2009 Portland GSA Annual Meeting (18-21 October 2009)

Paper No. 15
Presentation Time: 9:00 AM-6:00 PM


JOHNSON, C.A., USGS, Box 25046, MS 963, Denver, CO 80225, DUMOULIN, Julie A., N/a, U.S. Geol Survey, 4210 University Dr, Anchorage, AK 99508, SLACK, John F., MS-954 National Ctr, US Geol Survey, 12201 Sunrise Valley Dr, Reston, VA 20192 and WHALEN, Michael T., Department of Geology and Geophysics, University of Alaska Fairbanks, P.O. Box 755780, Fairbanks, AK 99775, cjohnso@usgs.gov

The Lisburne Group, a succession of mostly Carboniferous carbonates, is exposed in the Brooks Range (BR) of northern Alaska and underlies the North Slope. In ramp facies of the central and western BR, the upper Lisburne contains phosphorites with interbedded black shale and lime mudstone. Deeper water facies in the western BR host large sedex Zn-Pb deposits at Red Dog and Anarraaq, and massive barite. We measured isotopes (δ13C, δ18O, δ15N) in carbonate and sedimentary organic matter (OM) through ramp sections at Skimo and Confusion Creeks, and in OM in the deeper-water Kuna Fm. at Anarraaq.

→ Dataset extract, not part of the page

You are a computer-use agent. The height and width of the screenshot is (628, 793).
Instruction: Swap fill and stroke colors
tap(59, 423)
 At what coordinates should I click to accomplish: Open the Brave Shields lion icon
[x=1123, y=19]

In ramp facies, micritic carbonate above and below the phosphorite has δ18O of 25‰ and δ13C of 1‰, similar to micrite in correlative marine carbonates elsewhere in North America. Within the phosphorite unit, lime mudstones have δ18O of 25‰, but low δ13C (–5‰). A shale and spiculite unit at the top of the Lisburne shows δ18O of ~25‰ and δ13C decreasing upward from 1 to –4‰.

Organic C in micrite beds is isotopically lighter within the phosphorite unit (–31.0±0.3‰) than in the units above and below (–28.6±0.9‰). In the shale and spiculite unit, OM δ13C increases upward from –30 to –22‰. The carbonate-OM fractionation drops below 28‰ in the phosphorite unit and in the upper shale and spiculite unit. Corg/Ntotal of lime mudstone interbeds in the phosphorite unit are 3 to 25. The lower values suggest that N may be present in silicates as well as OM. Total N has δ15N values of 9–12‰.

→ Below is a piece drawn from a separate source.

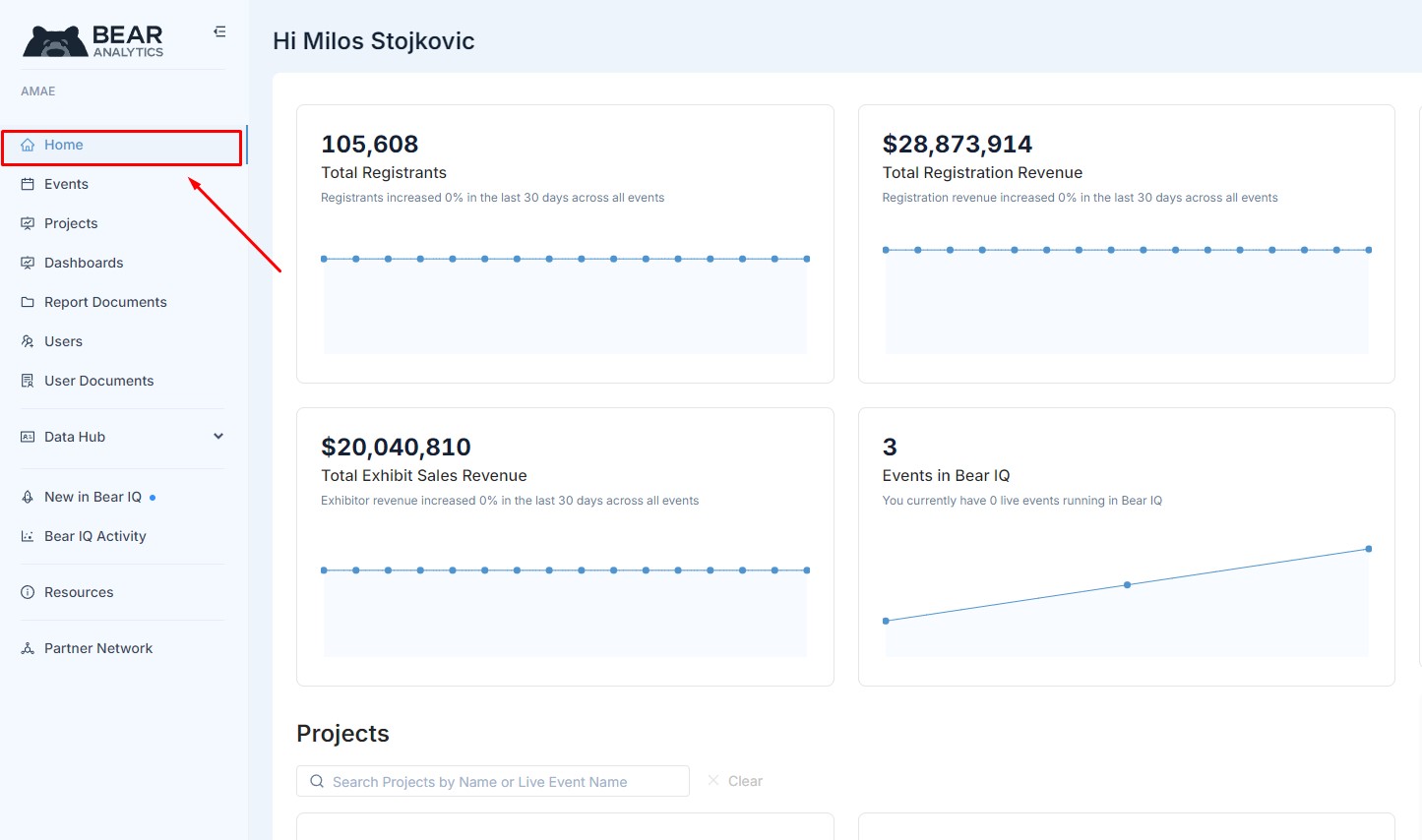Screen dimensions: 1422x840
Task: Click the Partner Network nodes icon
Action: (28, 649)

At Anarraaq, the uppermost Kuna Fm. has isotopically light OM (–30.2±0.03 vs. –29.4±0.2‰ lower in the section) and shows an increase in δ15N (from 6 to 10‰) suggestive of denitrification. These attributes support correlation to the phosphorite unit of the Lisburne ramp facies. Overall, the isotopic data provide evidence that the phosphate, barite and sulfide deposits formed in association with a water mass that had experienced net oxidation of organic C and denitrification of nitrate. The data could be interpreted to reflect lower CO2 in surface water during this time, which would imply cooling, but could also reflect the methane release event that has been inferred previously from barite isotopes.